WORCESTER – The Worcester Regional Food Hub honored U.S. Rep. Jim McGovern with its inaugural Food Security Champion Award on Wednesday, Oct. 16, at the Greendale People’s Church in Worcester.
The ceremony recognized McGovern’s decades-long commitment to food security initiatives and advocating for everyone to have the right to access fresh, healthy, and local food.
“It’s been really inspirational to see what this team has done,” McGovern stated during his acceptance speech. “I’m truly humbled to receive this award. I can’t think of anything more meaningful than to be associated with putting local, healthy food in the hands of people that need it.”
Over the last two years, McGovern has helped secured theft reimbursement for SNAP recipients, introduced legislation that would incentivize farmers to convert to climate friendly technology, and advocated for the Accreditation Council for Graduate Medical Education to increase the quality of nutrition education at medical schools.
In 2022, McGovern secured the funding for and played an important role in the White House Conference on Hunger, Nutrition, and Health. Since being elected to congress in 1997, McGovern has advocated for increased funding for school lunch programs, emergency food systems, and other initiatives fighting food insecurity and anti-hunger programs.
In February 2023, McGovern and Republican Congressman Tracey Mann of Kansas relaunched the House Hunger Caucus, a bipartisan group of lawmakers dedicated to ending hunger in America.
McGovern also secured $3 million in federal funding for the Worcester Regional Food Hub to develop its new location inside Union Station in Worcester.

Recorded information
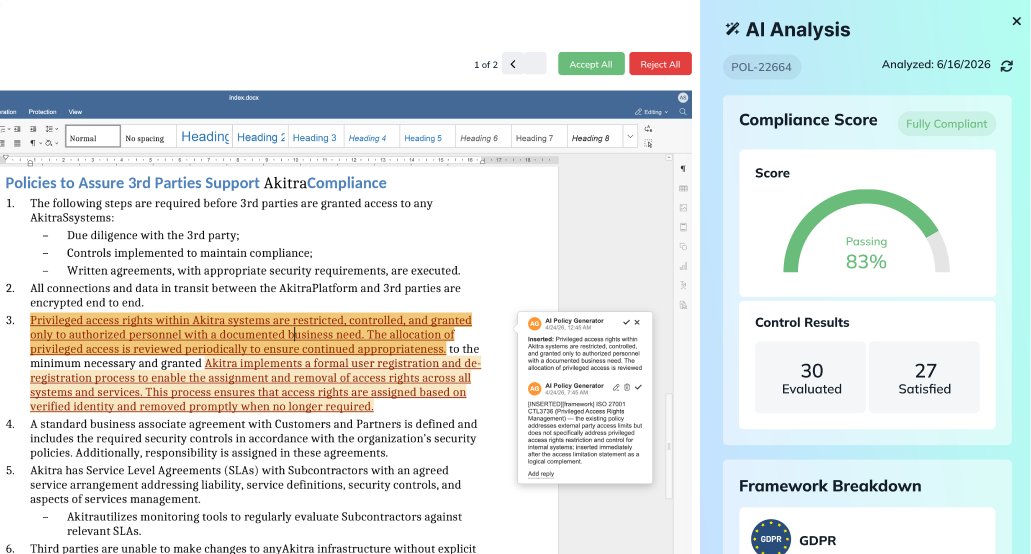
Task: Click the Reject All button
Action: point(660,64)
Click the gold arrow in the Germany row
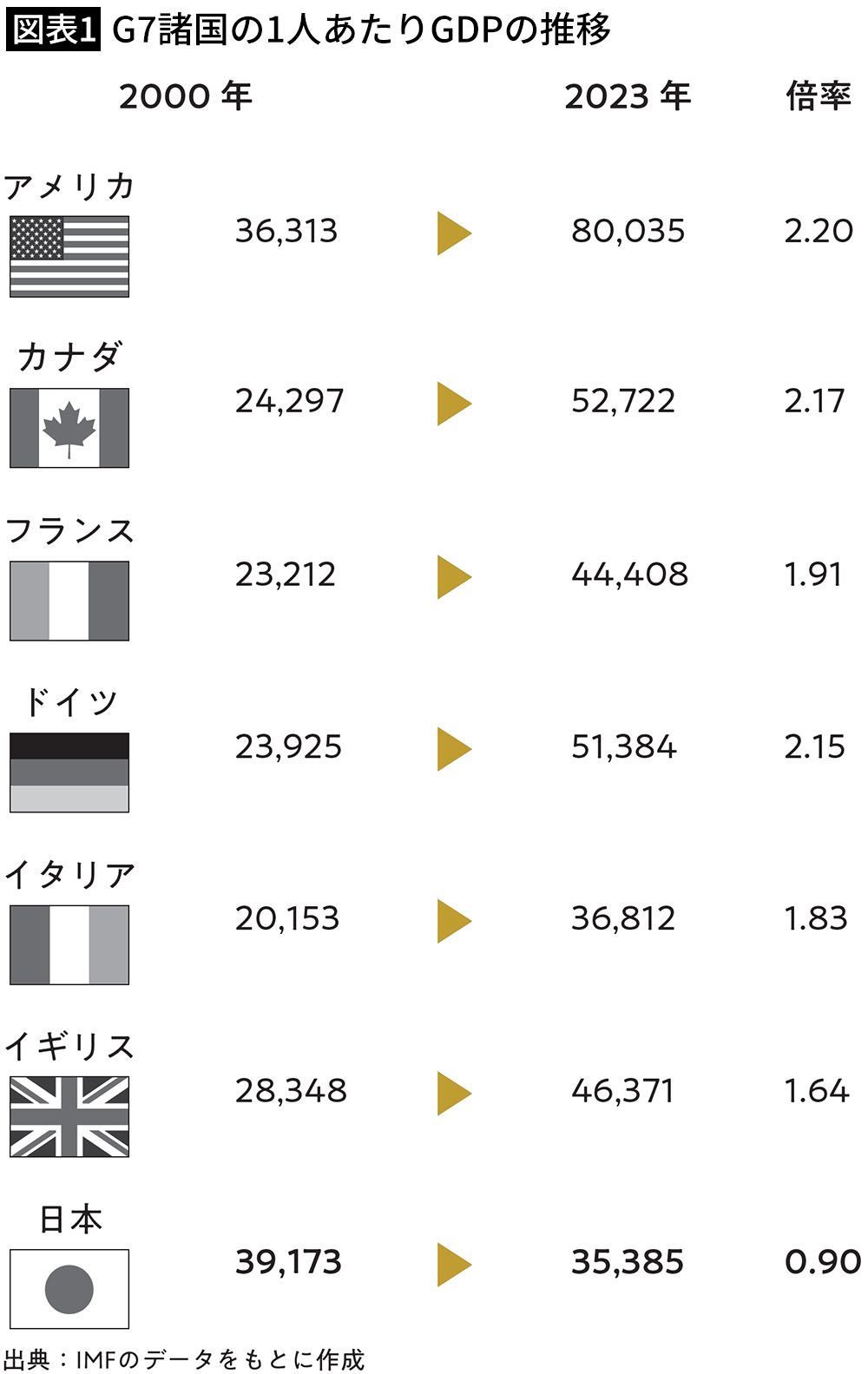This screenshot has width=868, height=1374. coord(453,749)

Study questions
1. From the article on Jim McGovern's Food Security Champion Award, list the three actions McGovern took over the last two years.
2. According to the article on Jim McGovern's Food Security Champion Award, where was the award ceremony held?
3. Carry on the article on Jim McGovern's Food Security Champion Award from its last sentence.

Task-by-task outputs
1.
- Helped secure theft reimbursement for SNAP recipients
- Introduced legislation that would incentivize farmers to convert to climate-friendly technology
- Advocated for the Accreditation Council for Graduate Medical Education to increase the quality of nutrition education at medical schools

2. At the Greendale People's Church in Worcester.

3.
Construction of that new $4.5 million location began in March with additional funding from the Massachusetts Food Security Infrastructure Grant Program and the City of Worcester’s American Rescue Plan Act (ARPA) funds.
“When I look at the role of the Food Hub, it’s more than getting food from point A to point B. It’s connecting farmers to family dinner tables,” McGovern said. “You are making sure the food grown in Worcester County isn’t being shipped to faraway places, but going to plates here in the community. Filling bellies means having kids not have to worry where their next meal is coming from, and being able to focus on their education.”
When completed, the Worcester Regional Food Hub will replace its current single kitchen location with a 6,000 square foot, five kitchen, shared working site. It will feature a multipurpose event space, offices, and dedicated cold and dry food storage.
Like its current location, the Union Station location will operate as a shared commercial kitchen that incubates local food entrepreneurs and provides them with a permitted kitchen, opportunities to obtain licenses, and assistance to start and grow their businesses. It also plans to open a three-kitchen location in Fitchburg.
Founded in 2015, the Worcester Regional Food Hub partners with 61 farms and 163 distributors to bring local produce across the state. The Food Hub also partners with over 100+ School Districts across Massachusetts to bring locally grown food into school lunches.